When it comes to Pope Francis' press conference on the plane:

"That's very cool. It's entirely participatory," McLuhan said. "What the Pope is doing at the back of the plane is very highly participatory. They're having a talk. He's not being grilled so much as being tossed a topic."

Theologians welcome Pope Francis' emphasis on dialogue and openness to change.

"I have written over the years about the need for more effective ecclesial structures and my hopes for more extensive dialogue with the Church on questions of great concern to contemporary Catholics," said Saint Paul University theologian Cathy Clifford. "I now see such change not only as a theoretical hope, but as a concrete possibility."

Clifford points to signs that the coming Franciscan reform will devolve more power to national conferences of bishops and institute more serious synods which would give bishops a bigger say in what comes out of Rome.

"Pope Francis himself has spoken of the importance of collegiality and synodality. I expect that the international synod of bishops might become more of a deliberative body. As well, Pope Francis' initiative of establishing a 'Committee of Eight' cardinals, chosen from each continent of the world and from the Eastern Catholic Churches, may be a sign of moving towards some form of permanent synod or governing council," she said.

When Pope Francis speaks about the need for a theology of women, the comments don't magically resolve problems women have had relating to the Church and vice-versa, said St. Joseph's College, University of Alberta theologian Indre Cuplinskas. But she welcomes the implicit invitation to talk.

"As a Catholic theologian and a woman theologian, I'm happy to hear those kinds of open-ended comments used to engage Catholics in conversation," she said.

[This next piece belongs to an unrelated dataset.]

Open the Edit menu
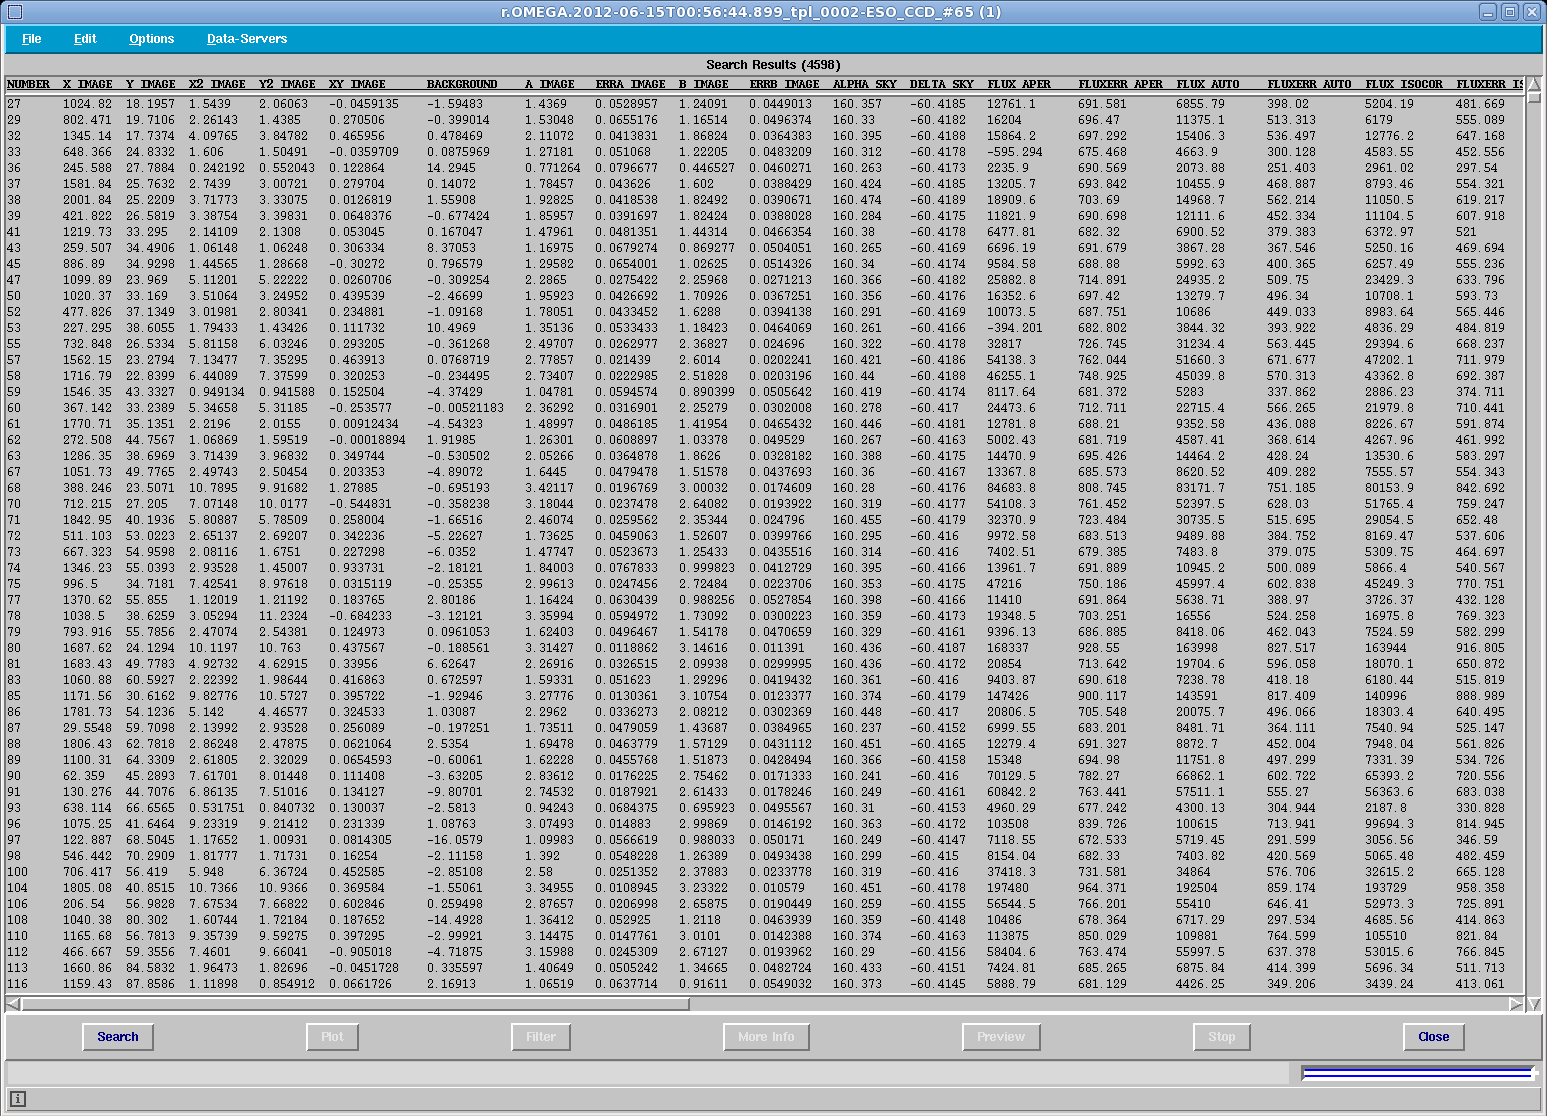This screenshot has height=1116, width=1547. click(85, 39)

A false distinction between style and substance won't help anyone understand Francis. Dismissing the newness of Pope Francis as just a matter of style misses the point, said Smith.

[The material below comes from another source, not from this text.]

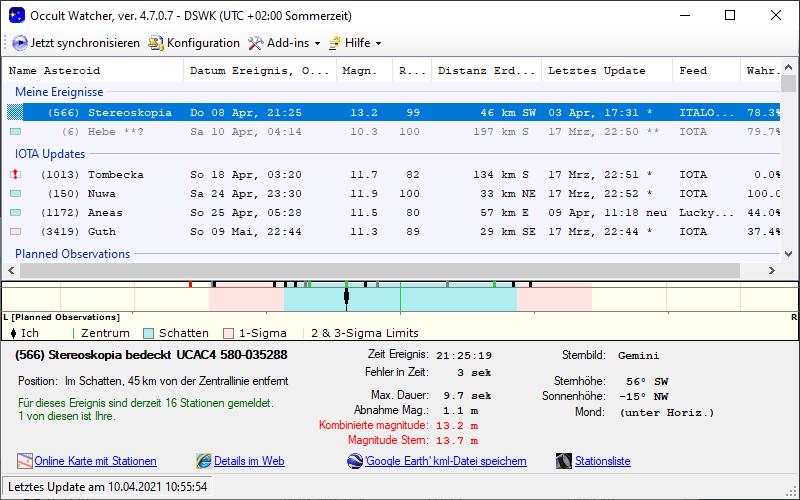Click the cyan Schatten legend swatch
This screenshot has width=800, height=500.
149,333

"This Pope, he's deeper than style," the archbishop said. "This is a man of real substance, of real backbone. He's clearly a man of his own mind, a real take-charge kind of individual. He realizes he's Pope and that's it — he's leading the Church."

"Pope Francis is not indecisive. He knows where he stands," said Yenson. "But where he stands is something he brings into a dialogical space. That's an important model of leadership in society and in the Church."

While in Rio de Janeiro for World Youth Day, Smith said he was most moved by a ceremony during the vigil, leading up to the closing Mass. In a clear reference to the call to St. Francis to "rebuild my Church" pilgrims processed toward the altar carrying parts of a model church. They gradually assembled the parts into a complete church.

"When I watched that I thought, 'Oh my, the Holy Spirit is unleashing something wonderful now," he said. "Pope Francis has his own style and this is a new moment."
The Franciscan moment is all about the new evangelization, said St. Michael's University theologian Fr. Stan Chu Ilo.

"Evangelization that is new in method, new in expression and creating a new level of enthusiasm," he said. "I don't think it's about repackaging. It's about expanding our framework so that we can be open to the surprises of the Holy Spirit."